The RCC takes a patient like Zade and implements a cross-sector model of care that is bespoke to consumer needs. The team of paediatricians, nurse specialists, school liaison teachers, general practitioners (GP), NDIS coordinators, genetic counsellors and mental health specialists can band together in a single appointment to troubleshoot issues. In a single appointment, the team can review his clinical progress, create a Rare Care visual summary document and can liaise with a consistent GP close to home so the experience of re-explaining his condition becomes less frequent. Rare Care nursing staff can take the five specialist appointments he has at PCH and coordinate them to occur at the same time to reduce travel. Application to NDIS can be reviewed and advocating for funding for consumables and equipment can be undertaken. A genetic counsellor can explain and advise the family, whilst our school liaison teacher can work with his teachers to optimise care and create understanding of educator needs in caring for Zade. The Rare Care mental health team can offer links to support groups and can follow up to ensure that his parents remain well and can access support when they need. Over a single appointment, the RCC can find unique and customised solutions for the gaps that existed in the care of RD children like Zade and their families.

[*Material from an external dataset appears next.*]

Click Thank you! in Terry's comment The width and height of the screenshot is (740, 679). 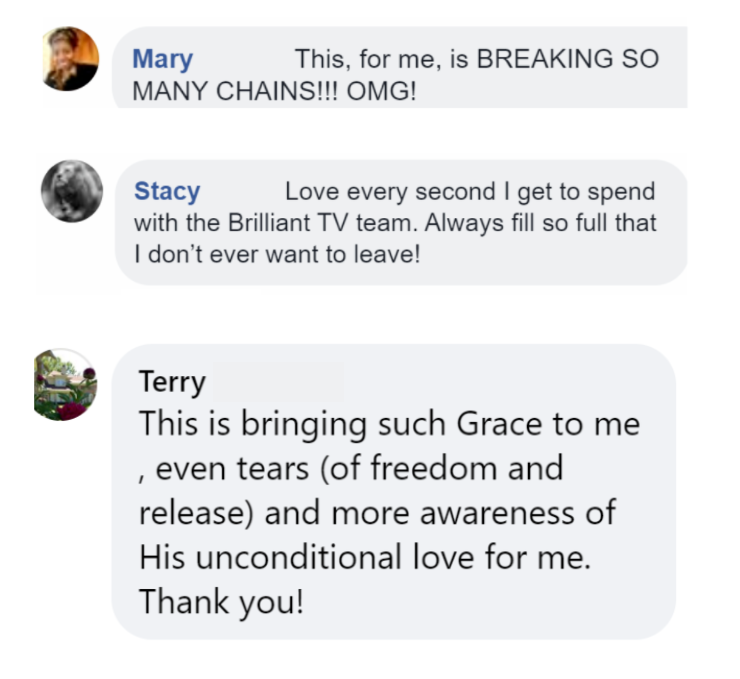coord(221,603)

The RCC is improving the health and wellbeing services for children and their families living with RD. For Zade and many children like him with RD living in rural and remote Australia, limited access and poor care coordination can be defining features of their RD experience. In order to change this narrative and improve services we must consider priority groups, including those with RD living in rural and remote areas and those of Indigenous background, as a larger proportion of the population in many rural and remote areas. The RCC has taken on feedback from consumers and reviewed the unmet need for unique models of care for those with rare diseases in regional and rural areas. 

The Pilbara Hub

The first Regional Hub of the RCC, the Pilbara Hub, is currently being implemented following extensive multi-stakeholder engagement to address unmet RD needs. It is a joint initiative between the CAHS, where the existing metropolitan based service resides, and the WA Country Health Service (WACHS). This is partnered with Aboriginal Community Controlled Health Organisations (ACCHO) and other service providers in the region across a range of sectors such as health, education, disability and social services. Current infrastructure is being used with locally employed staff, who are also supported through the existing RCC team, to deliver an anticipated range of patient, family, health system and wider economic and social benefits. Economic modelling predicts that the return on investment (ROI) through the Pilbara Hub will be greater than the current ROI of approximately 5:1 of the metropolitan based RCC services. Through this we can directly support the health and wellbeing of children and their families living with RD in the Pilbara region whilst attracting and developing the local workforce leading to regional capacity building. 

For Zade, a Pilbara Hub would mean more consistent care services that promote his health locally. Although different and adapted to specific rural circumstances, the Hub will share similarities with current Perth-based RCC services. Local knowledge of services and practitioners would prove invaluable in community development and practitioner upskilling. Economic benefits, including patient travel cost savings and carer productivity benefits would be helpful for families and communities across the region. Our RCC Pilbara Hub can also provide a blueprint to be adapted and adopted to help address rural and regional inequity for RD patients. 

Dr Bradley MacDonald is a rural paediatrician, clinician-researcher and Clinical Lead of the Pilbara Rare Care Hub, working across Perth Children’s Hospital and regional Western Australia with expertise in rare diseases, complex care, paediatric cardiology, Indigenous child health, rural education and models of care. This work is undertaken with co-authors from the wider Pilbara Rare Care Hub team and colleagues across the Rare Care Centre at Perth Children’s Hospital with assistant from emerging leaders in the management of children with Rare Diseases.